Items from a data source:
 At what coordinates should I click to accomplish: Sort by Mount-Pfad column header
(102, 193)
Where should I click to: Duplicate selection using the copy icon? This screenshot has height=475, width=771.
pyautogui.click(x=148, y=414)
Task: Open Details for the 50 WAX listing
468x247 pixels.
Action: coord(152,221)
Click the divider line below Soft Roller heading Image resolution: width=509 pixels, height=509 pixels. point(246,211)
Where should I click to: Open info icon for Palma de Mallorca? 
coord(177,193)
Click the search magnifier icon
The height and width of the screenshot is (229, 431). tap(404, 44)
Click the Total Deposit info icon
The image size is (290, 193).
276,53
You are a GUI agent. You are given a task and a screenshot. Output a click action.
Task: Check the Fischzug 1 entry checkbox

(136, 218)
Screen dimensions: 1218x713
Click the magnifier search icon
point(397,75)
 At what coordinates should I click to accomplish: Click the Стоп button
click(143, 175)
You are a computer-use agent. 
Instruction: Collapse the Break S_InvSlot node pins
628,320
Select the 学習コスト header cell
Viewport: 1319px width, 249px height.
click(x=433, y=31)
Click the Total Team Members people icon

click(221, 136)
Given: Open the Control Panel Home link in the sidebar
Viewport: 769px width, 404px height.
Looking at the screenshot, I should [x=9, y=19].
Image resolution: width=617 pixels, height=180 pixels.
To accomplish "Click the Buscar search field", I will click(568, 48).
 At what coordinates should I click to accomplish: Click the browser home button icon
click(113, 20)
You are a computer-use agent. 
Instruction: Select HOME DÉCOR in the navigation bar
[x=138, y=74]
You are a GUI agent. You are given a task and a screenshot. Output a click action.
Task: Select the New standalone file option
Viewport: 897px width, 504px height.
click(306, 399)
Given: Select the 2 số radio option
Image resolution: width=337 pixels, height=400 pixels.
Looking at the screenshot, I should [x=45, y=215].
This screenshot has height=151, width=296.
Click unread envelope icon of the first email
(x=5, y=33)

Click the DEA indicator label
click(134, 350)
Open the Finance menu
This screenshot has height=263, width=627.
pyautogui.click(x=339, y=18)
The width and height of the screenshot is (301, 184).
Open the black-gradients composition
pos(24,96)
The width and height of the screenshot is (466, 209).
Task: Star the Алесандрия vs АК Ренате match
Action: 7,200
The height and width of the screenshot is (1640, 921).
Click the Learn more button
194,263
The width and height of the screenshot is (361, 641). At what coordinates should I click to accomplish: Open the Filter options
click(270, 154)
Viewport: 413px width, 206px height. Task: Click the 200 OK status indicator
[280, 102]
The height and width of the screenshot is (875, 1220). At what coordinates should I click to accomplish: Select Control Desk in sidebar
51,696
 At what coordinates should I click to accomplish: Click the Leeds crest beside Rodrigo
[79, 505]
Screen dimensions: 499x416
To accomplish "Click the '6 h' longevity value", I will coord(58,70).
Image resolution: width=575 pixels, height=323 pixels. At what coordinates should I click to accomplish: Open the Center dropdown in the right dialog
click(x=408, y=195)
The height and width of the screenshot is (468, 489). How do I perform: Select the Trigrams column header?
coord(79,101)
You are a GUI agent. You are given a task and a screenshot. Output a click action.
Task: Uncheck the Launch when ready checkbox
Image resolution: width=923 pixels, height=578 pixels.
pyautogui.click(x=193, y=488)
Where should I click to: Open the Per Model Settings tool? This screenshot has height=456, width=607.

→ YOUR OBJECTIVE: Exactly reproduce every line of the data above.

→ SOLUTION TO THIS PROBLEM:
 At what coordinates should I click to accomplish: Sort by Mount-Pfad column header
(102, 193)
Where should I click to: Duplicate selection using the copy icon? This screenshot has height=475, width=771.
pyautogui.click(x=148, y=414)
Task: Open Details for the 50 WAX listing
468x247 pixels.
Action: coord(152,221)
Click the divider line below Soft Roller heading Image resolution: width=509 pixels, height=509 pixels. point(246,211)
Where should I click to: Open info icon for Palma de Mallorca? 
coord(177,193)
Click the search magnifier icon
The height and width of the screenshot is (229, 431). tap(404, 44)
Click the Total Deposit info icon
The image size is (290, 193).
276,53
You are a GUI agent. You are given a task and a screenshot. Output a click action.
Task: Check the Fischzug 1 entry checkbox

(136, 218)
Screen dimensions: 1218x713
Click the magnifier search icon
point(397,75)
 At what coordinates should I click to accomplish: Click the Стоп button
click(143, 175)
You are a computer-use agent. 
Instruction: Collapse the Break S_InvSlot node pins
628,320
Select the 学習コスト header cell
Viewport: 1319px width, 249px height.
click(x=433, y=31)
Click the Total Team Members people icon

click(221, 136)
Given: Open the Control Panel Home link in the sidebar
Viewport: 769px width, 404px height.
Looking at the screenshot, I should [x=9, y=19].
Image resolution: width=617 pixels, height=180 pixels.
To accomplish "Click the Buscar search field", I will click(568, 48).
 At what coordinates should I click to accomplish: Click the browser home button icon
click(113, 20)
You are a computer-use agent. 
Instruction: Select HOME DÉCOR in the navigation bar
[x=138, y=74]
You are a GUI agent. You are given a task and a screenshot. Output a click action.
Task: Select the New standalone file option
Viewport: 897px width, 504px height.
click(306, 399)
Given: Select the 2 số radio option
Image resolution: width=337 pixels, height=400 pixels.
Looking at the screenshot, I should [x=45, y=215].
This screenshot has height=151, width=296.
Click unread envelope icon of the first email
(x=5, y=33)

Click the DEA indicator label
click(134, 350)
Open the Finance menu
This screenshot has height=263, width=627.
pyautogui.click(x=339, y=18)
The width and height of the screenshot is (301, 184).
Open the black-gradients composition
pos(24,96)
The width and height of the screenshot is (466, 209).
Task: Star the Алесандрия vs АК Ренате match
Action: 7,200
The height and width of the screenshot is (1640, 921).
Click the Learn more button
194,263
The width and height of the screenshot is (361, 641). At what coordinates should I click to accomplish: Open the Filter options
click(270, 154)
Viewport: 413px width, 206px height. Task: Click the 200 OK status indicator
[280, 102]
The height and width of the screenshot is (875, 1220). At what coordinates should I click to accomplish: Select Control Desk in sidebar
51,696
 At what coordinates should I click to accomplish: Click the Leeds crest beside Rodrigo
[79, 505]
Screen dimensions: 499x416
To accomplish "Click the '6 h' longevity value", I will coord(58,70).
Image resolution: width=575 pixels, height=323 pixels. At what coordinates should I click to accomplish: Open the Center dropdown in the right dialog
click(x=408, y=195)
The height and width of the screenshot is (468, 489). How do I perform: Select the Trigrams column header?
coord(79,101)
You are a GUI agent. You are given a task and a screenshot. Output a click action.
Task: Uncheck the Launch when ready checkbox
Image resolution: width=923 pixels, height=578 pixels.
pyautogui.click(x=193, y=488)
Where should I click to: Open the Per Model Settings tool? This screenshot has height=456, width=607.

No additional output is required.